Вопрос о религиозности русского народа обсуждался и в литературно-философской публицистике. В частности, свои размышления по данной теме изложил Ф. М. Достоевский в «Дневнике писателя» за 1880 г. По его мнению, русский народ знает о христианстве «все то, что именно нужно знать, хотя и не выдержит экзамена из катихизиса». Достоевский отмечал, что народ постигал христианскую веру под сводами храмов, «где веками слышал молитвы и гимны, которые лучше проповедей; <…> главная же школа христианства, которую прошел он, это – века бесчисленных и бесконечных страданий… когда он, оставленный всеми… работающий на всех и на вся, оставался лишь с одним Христом-утешителем, которого и принял тогда в свою душу навеки»[68].
С Достоевским согласился и Н. Барсов, при этом он специально остановился на проблеме двоеверия. Древнее двоеверие, т. е. «сознательное признание народом некоторых пунктов теоретического мировоззрения древнего язычества и исполнение его обрядов», – писал Барсов, – имело характер не общерусский, а местный, «существовало где-нибудь в ростовской или новгородской области, но отнюдь не в сфере культурного влияния Киева <…> что касается позднейшего двоеверия – то оно в сознании народа давно утратило свой языческий смысл, и если где и проявляется, то просто как черта бытовая, а не вероисповедная. <…> если понимать двоеверие, как факт противоречия дела и жизни… воспринятому теоретически учению христианскому, то это противоречие будет всегда существовать в мире, потому что оно есть проявление испорченности природы человеческой»[69].

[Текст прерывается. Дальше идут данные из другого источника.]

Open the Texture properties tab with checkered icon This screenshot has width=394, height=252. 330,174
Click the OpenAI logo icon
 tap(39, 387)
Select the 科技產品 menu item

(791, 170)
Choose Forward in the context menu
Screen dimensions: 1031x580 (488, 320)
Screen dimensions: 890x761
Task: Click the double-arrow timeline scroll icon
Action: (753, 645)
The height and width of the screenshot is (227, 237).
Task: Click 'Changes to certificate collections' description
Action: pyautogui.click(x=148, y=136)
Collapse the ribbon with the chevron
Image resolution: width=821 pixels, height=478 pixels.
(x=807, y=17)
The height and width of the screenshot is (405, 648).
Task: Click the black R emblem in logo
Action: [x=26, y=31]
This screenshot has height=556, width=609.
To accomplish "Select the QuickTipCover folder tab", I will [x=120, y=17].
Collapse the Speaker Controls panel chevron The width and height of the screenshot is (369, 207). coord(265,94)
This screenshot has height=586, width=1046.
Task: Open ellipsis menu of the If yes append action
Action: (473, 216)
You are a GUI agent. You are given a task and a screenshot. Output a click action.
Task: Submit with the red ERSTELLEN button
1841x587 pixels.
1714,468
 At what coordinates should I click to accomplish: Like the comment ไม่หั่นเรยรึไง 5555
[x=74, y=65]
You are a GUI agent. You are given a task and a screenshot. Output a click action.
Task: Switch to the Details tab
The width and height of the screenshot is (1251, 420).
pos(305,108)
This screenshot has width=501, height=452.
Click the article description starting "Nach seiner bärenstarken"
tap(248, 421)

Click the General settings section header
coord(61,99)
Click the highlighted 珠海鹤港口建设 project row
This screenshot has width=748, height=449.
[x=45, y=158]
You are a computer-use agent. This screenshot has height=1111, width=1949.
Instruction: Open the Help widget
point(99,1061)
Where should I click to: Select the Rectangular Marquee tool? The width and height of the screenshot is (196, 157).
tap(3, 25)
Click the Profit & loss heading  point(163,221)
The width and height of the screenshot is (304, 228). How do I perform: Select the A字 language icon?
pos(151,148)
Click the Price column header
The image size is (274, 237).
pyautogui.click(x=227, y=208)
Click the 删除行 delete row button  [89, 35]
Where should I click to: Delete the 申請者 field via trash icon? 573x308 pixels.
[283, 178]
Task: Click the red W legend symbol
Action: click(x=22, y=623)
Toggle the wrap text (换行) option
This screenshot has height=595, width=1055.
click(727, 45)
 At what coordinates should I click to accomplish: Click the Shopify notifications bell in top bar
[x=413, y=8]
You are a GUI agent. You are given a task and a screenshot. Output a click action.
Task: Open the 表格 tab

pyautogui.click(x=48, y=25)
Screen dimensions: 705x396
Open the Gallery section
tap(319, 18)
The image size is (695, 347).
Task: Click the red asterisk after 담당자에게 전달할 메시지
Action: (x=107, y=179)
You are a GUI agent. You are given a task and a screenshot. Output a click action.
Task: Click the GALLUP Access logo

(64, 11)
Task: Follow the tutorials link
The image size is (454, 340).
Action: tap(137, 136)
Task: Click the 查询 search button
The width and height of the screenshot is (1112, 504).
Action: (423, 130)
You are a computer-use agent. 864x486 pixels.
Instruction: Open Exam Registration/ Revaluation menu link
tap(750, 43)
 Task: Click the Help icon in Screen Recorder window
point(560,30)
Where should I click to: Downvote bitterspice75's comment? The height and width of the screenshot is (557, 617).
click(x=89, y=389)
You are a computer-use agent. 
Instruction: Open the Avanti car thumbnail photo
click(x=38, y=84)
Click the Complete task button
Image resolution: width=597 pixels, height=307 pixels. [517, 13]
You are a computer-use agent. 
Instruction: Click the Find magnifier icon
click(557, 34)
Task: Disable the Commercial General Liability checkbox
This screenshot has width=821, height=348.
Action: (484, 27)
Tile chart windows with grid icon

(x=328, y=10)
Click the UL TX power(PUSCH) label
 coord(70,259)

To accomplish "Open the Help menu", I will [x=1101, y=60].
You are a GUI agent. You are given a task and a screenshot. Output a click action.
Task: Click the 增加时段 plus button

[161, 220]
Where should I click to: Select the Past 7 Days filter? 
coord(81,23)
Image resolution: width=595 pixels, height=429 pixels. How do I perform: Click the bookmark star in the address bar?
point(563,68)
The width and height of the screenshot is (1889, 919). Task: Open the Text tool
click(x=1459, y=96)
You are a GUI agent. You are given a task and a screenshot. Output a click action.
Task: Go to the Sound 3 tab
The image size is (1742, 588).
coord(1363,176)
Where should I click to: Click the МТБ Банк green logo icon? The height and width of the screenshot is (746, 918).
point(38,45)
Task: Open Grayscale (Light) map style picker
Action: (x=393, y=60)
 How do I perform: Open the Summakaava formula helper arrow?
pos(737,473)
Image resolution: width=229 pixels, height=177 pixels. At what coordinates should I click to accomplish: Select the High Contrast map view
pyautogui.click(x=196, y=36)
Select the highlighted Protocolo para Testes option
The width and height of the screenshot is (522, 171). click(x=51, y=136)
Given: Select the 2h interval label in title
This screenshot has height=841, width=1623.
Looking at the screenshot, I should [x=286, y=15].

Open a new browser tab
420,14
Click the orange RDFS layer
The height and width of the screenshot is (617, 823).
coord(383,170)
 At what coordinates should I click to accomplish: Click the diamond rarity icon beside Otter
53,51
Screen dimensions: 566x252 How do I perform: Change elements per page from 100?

В начале 80-х годов появились первые тома знаменитой «Истории Русской Церкви» Е. Е. Голубинского, знаменовавшей собой новый этап развития церковно-исторической науки. По его мнению, утверждение христианства как нового религиозного мировоззрения началось на Руси с «настоящего двоеверия, не только с перенесения в христианство части прежних языческих верований, но и с соединения язычества с христианством как целой веры, или простого присоединения вновь принятого христианства к язычеству»[70]. Голубинский полагал, что «в первое время после принятия христианства наши предки в своей низшей массе или в своем большинстве, с одной стороны, молились и праздновали Богу христианскому с сонмом его святых или – по их представлениям – богам христианским, а с другой стороны, молились и праздновали своим прежним богам языческим. Тот и другой культ стояли рядом и практиковались одновременно»[71]. «После времени двоеверия явного, открытого и сознательного, – писал Голубинский, – настали времена двоеверия скрытого, маскированного и бессознательного. Наибольшая часть верований, празднеств и обычаев языческих остались в народе и после исчезновения богов языческих; но они перестали быть сознаваемы как таковые, а стали просто наследием отцов <…> В этом втором периоде скрытого и бессознательного двоеверия народ находится отчасти и до настоящего времени». Причем, часть «языческой догматики», по мнению Голубинского, «перенесена была из язычества в христианство сполна, во всем своем объеме»[72]. Таким образом, он предложил принципиально новый подход к изучаемой проблеме. Начальный этап христианизации Руси состоял для него в формировании своеобразной модификации политеистического мировоззрения, в котором почитание христианского Бога и святых присоединялось к культу старых языческих божеств.